Lo scorso 23 maggio - spiegano ancotra dall'ente - l'Oasi  ha riaperto le porte dopo l’emergenza sanitaria e da allora turisti e fotografi di natura hanno ripreso a frequentare la struttura. 
La riapertura, secondo quanto riferisce Chiappini, è senz’altro stata molto positiva. In cinque giornate sono state registrate molte presenze, tanto da spingere i gestori ad anticipare l'apertura e posticipare la chiusura.

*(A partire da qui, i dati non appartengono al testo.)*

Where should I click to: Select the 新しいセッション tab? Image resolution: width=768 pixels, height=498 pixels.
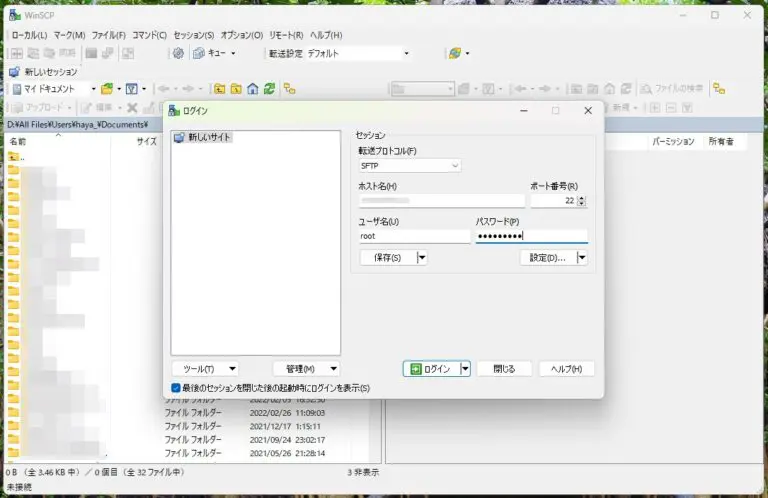(43, 72)
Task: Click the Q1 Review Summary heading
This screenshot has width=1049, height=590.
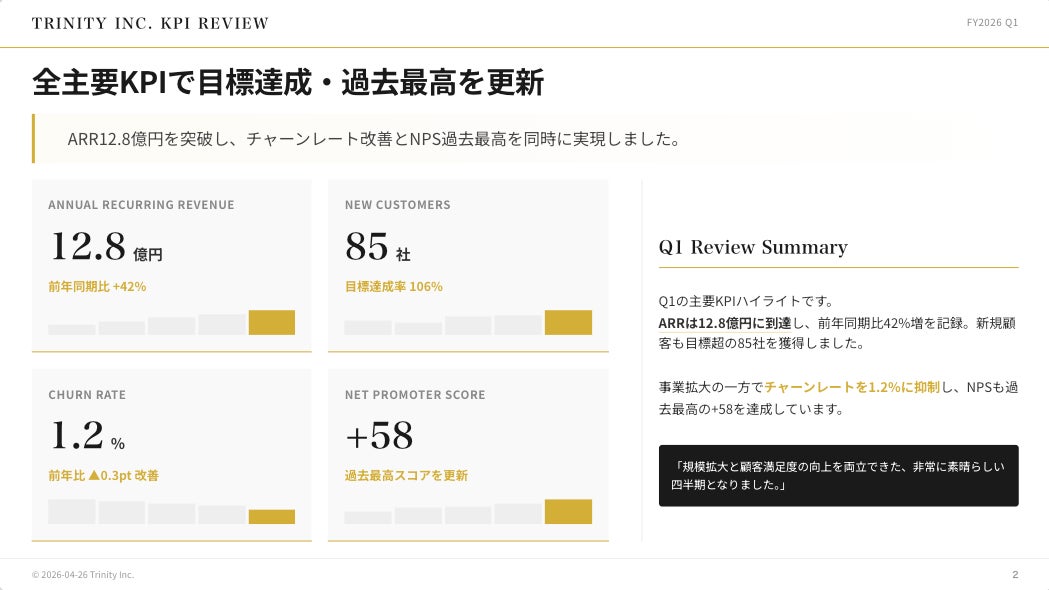Action: [753, 247]
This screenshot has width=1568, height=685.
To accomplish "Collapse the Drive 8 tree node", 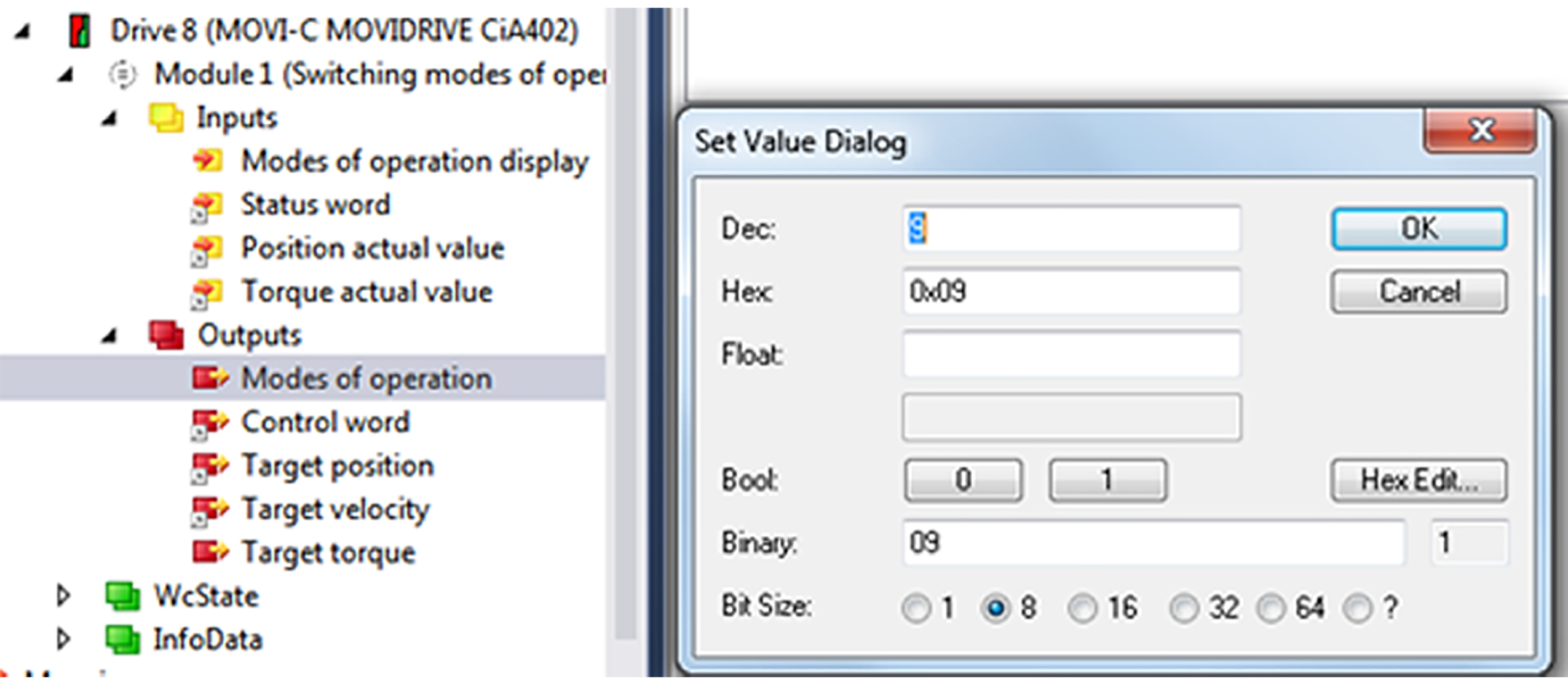I will pyautogui.click(x=23, y=32).
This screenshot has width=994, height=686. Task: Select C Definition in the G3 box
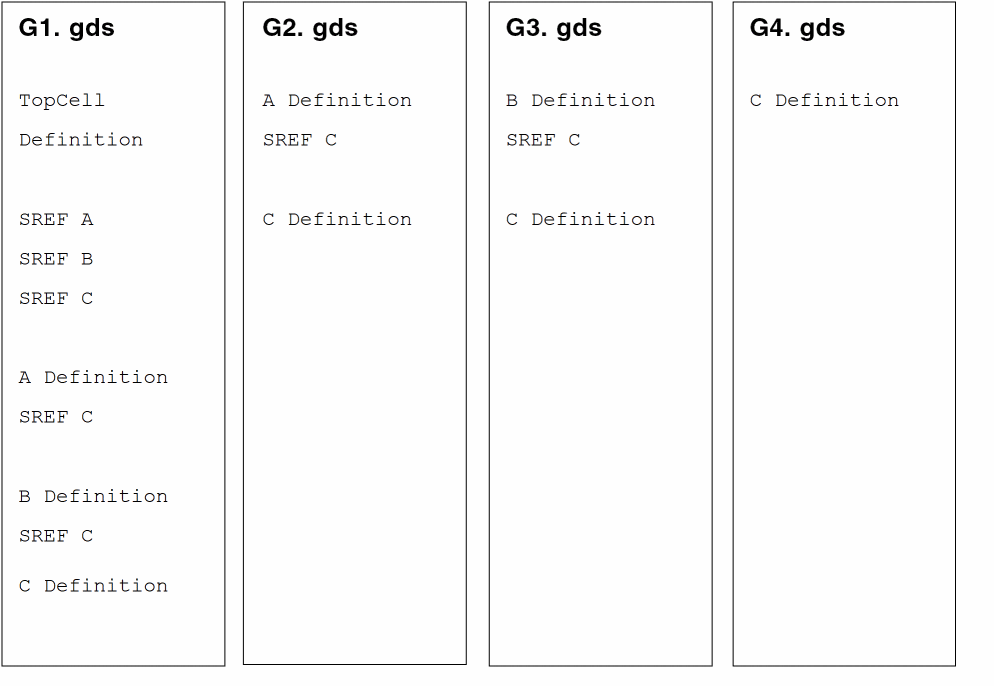pyautogui.click(x=580, y=219)
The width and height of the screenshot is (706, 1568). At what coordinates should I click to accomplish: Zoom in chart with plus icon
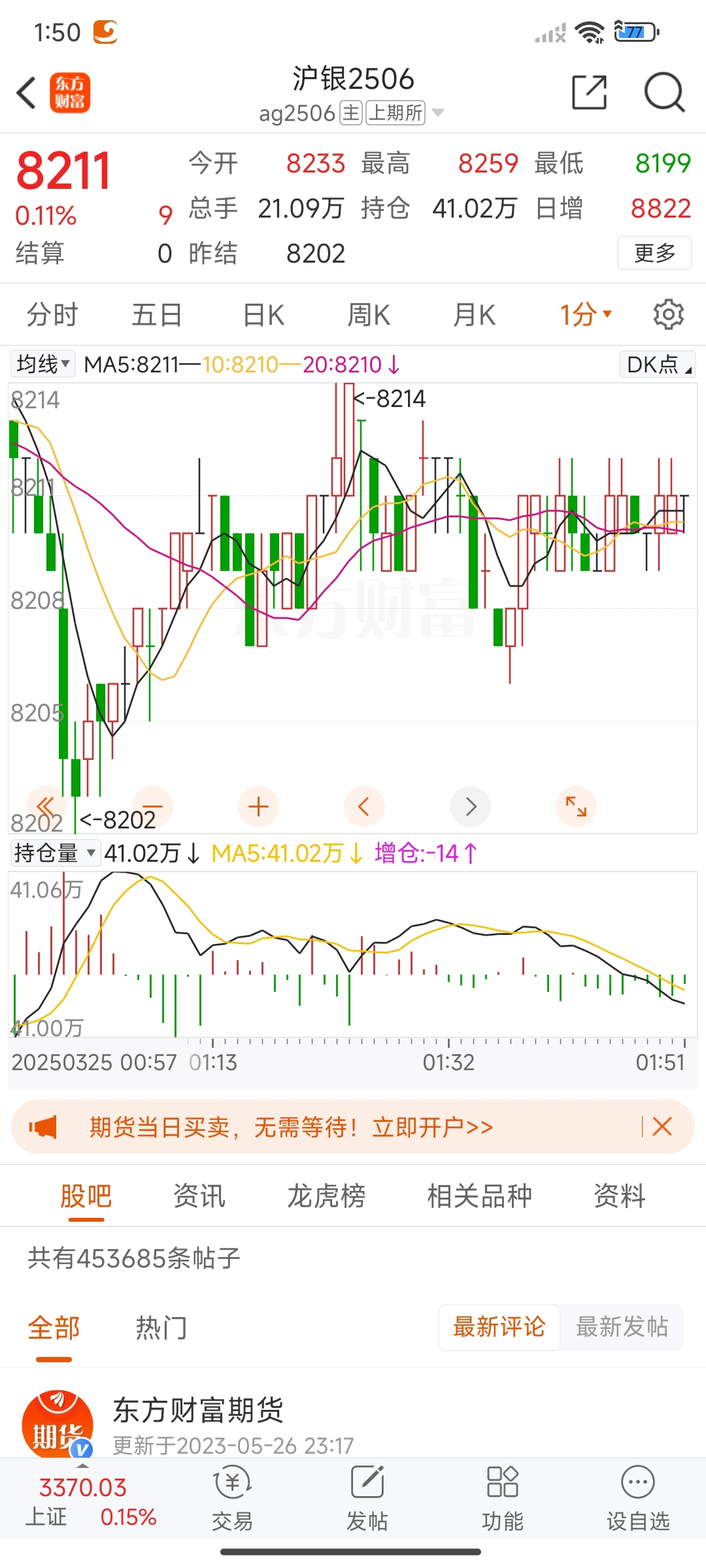(x=258, y=807)
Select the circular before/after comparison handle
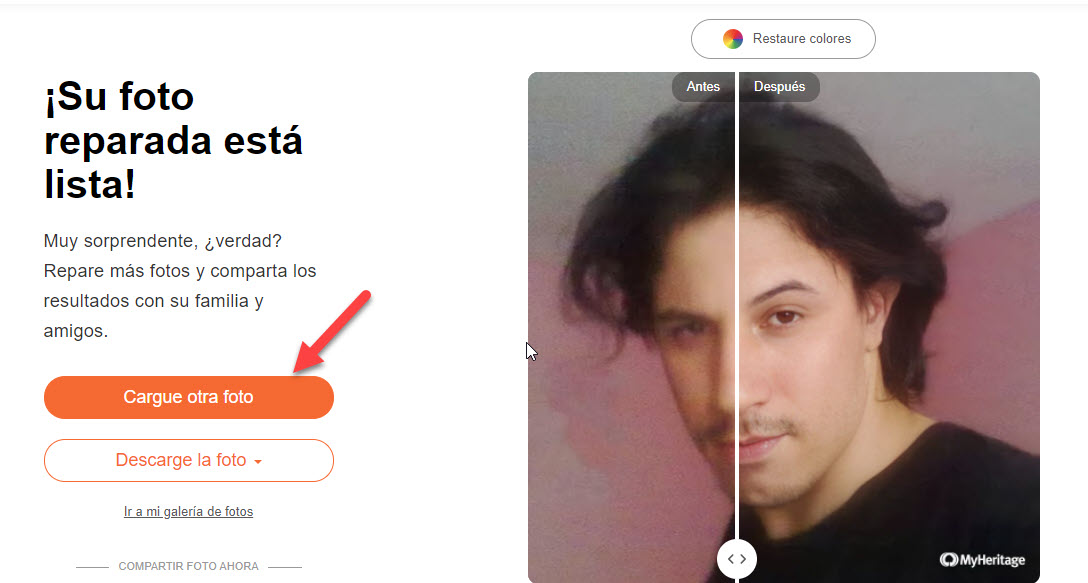The image size is (1088, 583). coord(737,559)
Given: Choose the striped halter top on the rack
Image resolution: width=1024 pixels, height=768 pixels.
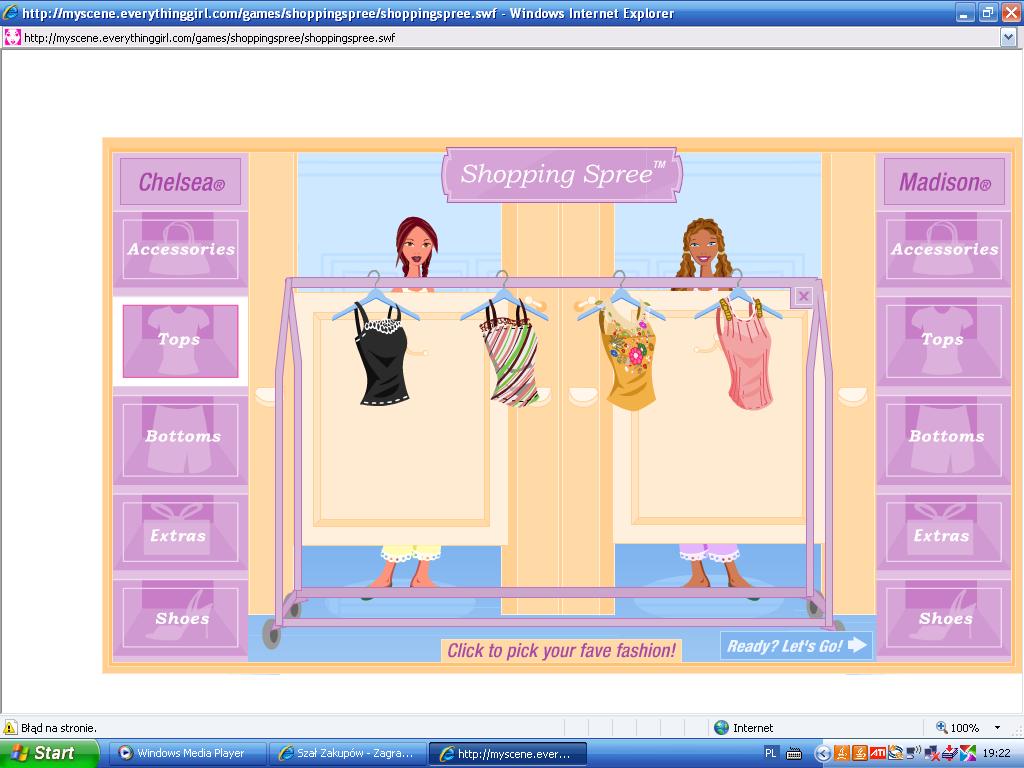Looking at the screenshot, I should click(x=513, y=360).
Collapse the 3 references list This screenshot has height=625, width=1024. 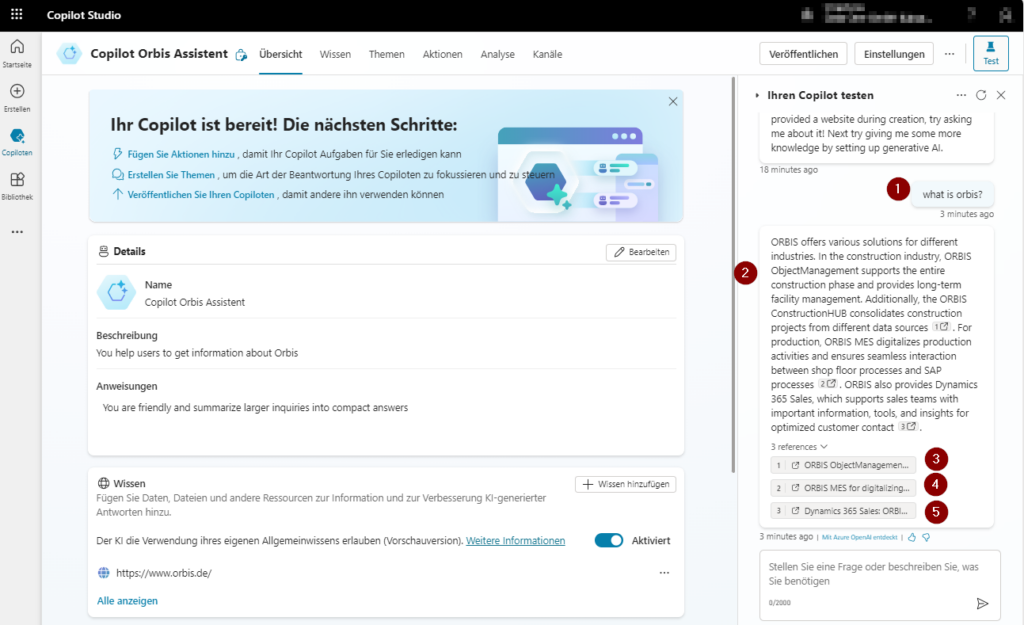coord(798,445)
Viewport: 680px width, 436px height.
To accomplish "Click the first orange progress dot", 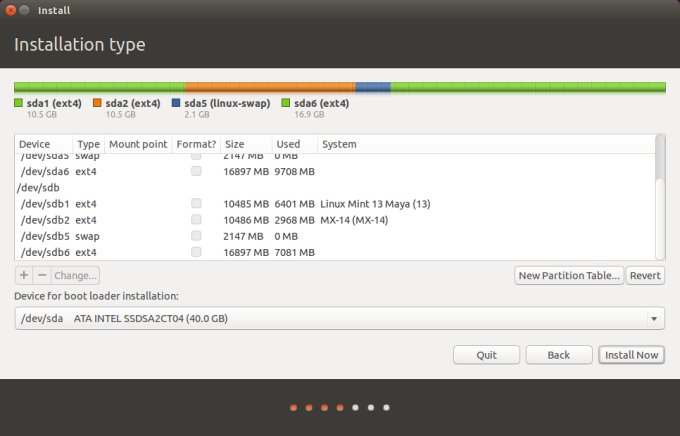I will 293,408.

«Sebbene ci siano stati tanti ospiti – racconta la responsabile - siamo, comunque, riusciti a contingentare gli ingressi e devo dire che tutti sono stati estremamente corretti: hanno indossato la mascherina, si sono lavati e/o disinfettati le mani con i gel idroalcolici che abbiamo messo a disposizione, hanno rispettato la distanza di sicurezza ed il numero massimo consentito in ogni osservatorio e, quando, spesso, c'è stato bisogno di aspettare per poter entrare, lo hanno fatto di buon grado e nell'attesa hanno visionato, tramite il loro smartphone, i filmati nel nostro canale youtube per prepararsi alla visita».
Un inizio così restituisce un po' di carica ai gestori anche se il cammino è ancora faticoso.  L’intenzione è, a breve, di riattivare le visite guidate e i laboratori “a caccia di pulci d'acqua”, nonchè un centro estivo incentrato sull’aiuto compiti.